▶ **Given text**
'''

Databricks + Nextmv: Orchestrating Decision Optimization Workflows

Link to demo

:brain: Databricks + Nextmv: Orchestrating Decision Optimization Workflows

We’ve been exploring how to combine the strengths of Databricks and Nextmv to streamline decision optimization workflows—and wanted to share a practical example of how this works in code.

This Nextmv Workflow shows how to trigger a Databricks job from a Nextmv workflow and pull the result back into the Nextmv platform for visualization, comparison, and version tracking. The setup is lightweight but powerful, and it’s a great example of connecting compute platforms with decision infrastructure.

:light_bulb: Why use Nextmv for orchestration?

Nextmv has added decision model operations support like:

:white_check_mark: Visualizing model outcomes in a structured format that is shareable
:white_check_mark: Comparing different parameter sets and model versions
:white_check_mark: Giving non-technical stakeholders a no-code way to test changes
:white_check_mark: Standardizing how decision models are run, tested, and iterated on

By pairing Databricks with Nextmv, you can continue developing in your familiar notebook environment while adding powerful deployment and observability layers behind the scenes.

You can also deploy your model code to Nextmv, manage multiple versions, and more.

:link: How it works

We define a DecisionFlow using the nextpipe library (Nextmv’s workflow engine):

  1. Step 1: Trigger a Databricks Job

    • The create_db_run step authenticates using environment variables (DATABRICKS_HOST, DATABRICKS_TOKEN) and triggers a job in Databricks using their Python SDK.
    • The job ID is passed in via a Nextmv parameter for flexibility across environments.
  2. Step 2: Retrieve Output

    • The return_result step fetches the run output once the Databricks job completes.
    • It parses the notebook’s JSON output and appends metadata (db_job_id, db_task_run_id) into the result object for traceability.

'''

▶ **Instructions**
(A) In the Databricks and Nextmv post, which library is used to define the DecisionFlow?
(B) Retype the part of the Databricks and Nextmv post between "We define a" and "their Python SDK.", inclusive.

▶ **Record excerpts**
'''

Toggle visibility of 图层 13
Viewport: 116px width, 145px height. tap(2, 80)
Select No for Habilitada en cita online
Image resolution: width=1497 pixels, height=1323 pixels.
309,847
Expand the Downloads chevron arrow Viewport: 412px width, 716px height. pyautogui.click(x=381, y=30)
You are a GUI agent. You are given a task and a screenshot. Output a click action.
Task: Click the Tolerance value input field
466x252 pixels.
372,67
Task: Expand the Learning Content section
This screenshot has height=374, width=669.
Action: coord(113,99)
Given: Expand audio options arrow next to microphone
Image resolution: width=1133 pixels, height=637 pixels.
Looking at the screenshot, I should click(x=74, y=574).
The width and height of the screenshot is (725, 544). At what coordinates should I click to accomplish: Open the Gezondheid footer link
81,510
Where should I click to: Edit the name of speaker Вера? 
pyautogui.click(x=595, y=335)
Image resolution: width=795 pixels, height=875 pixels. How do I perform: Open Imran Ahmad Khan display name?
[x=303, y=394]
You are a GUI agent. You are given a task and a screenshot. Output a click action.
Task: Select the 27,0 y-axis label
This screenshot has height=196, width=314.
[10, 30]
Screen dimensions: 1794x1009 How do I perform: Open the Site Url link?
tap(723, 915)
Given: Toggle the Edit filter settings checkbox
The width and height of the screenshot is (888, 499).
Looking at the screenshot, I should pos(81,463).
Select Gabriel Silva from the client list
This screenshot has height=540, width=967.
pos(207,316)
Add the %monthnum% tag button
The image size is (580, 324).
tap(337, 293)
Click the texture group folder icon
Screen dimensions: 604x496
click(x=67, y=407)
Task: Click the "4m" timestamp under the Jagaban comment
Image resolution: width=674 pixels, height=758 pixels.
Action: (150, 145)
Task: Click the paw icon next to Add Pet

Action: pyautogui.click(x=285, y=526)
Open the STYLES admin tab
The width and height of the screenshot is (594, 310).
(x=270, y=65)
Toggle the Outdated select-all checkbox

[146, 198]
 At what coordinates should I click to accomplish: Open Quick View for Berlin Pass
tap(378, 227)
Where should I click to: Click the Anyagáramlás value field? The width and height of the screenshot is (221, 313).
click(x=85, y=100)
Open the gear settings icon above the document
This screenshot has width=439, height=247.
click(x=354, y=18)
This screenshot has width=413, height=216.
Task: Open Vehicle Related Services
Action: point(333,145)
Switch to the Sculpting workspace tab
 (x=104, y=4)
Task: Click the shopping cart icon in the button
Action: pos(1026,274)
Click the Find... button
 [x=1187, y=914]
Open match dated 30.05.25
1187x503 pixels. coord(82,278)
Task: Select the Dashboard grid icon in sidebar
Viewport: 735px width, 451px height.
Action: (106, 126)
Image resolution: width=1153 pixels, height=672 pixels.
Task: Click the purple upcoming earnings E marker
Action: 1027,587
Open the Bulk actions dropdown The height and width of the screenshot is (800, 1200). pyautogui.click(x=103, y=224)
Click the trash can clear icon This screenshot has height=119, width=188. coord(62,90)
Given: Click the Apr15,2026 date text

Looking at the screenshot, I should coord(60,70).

'''

▶ **Expected responses**
(A) The nextpipe library, Nextmv's workflow engine.

(B)
We define a DecisionFlow using the nextpipe library (Nextmv’s workflow engine):

  1. Step 1: Trigger a Databricks Job

    • The create_db_run step authenticates using environment variables (DATABRICKS_HOST, DATABRICKS_TOKEN) and triggers a job in Databricks using their Python SDK.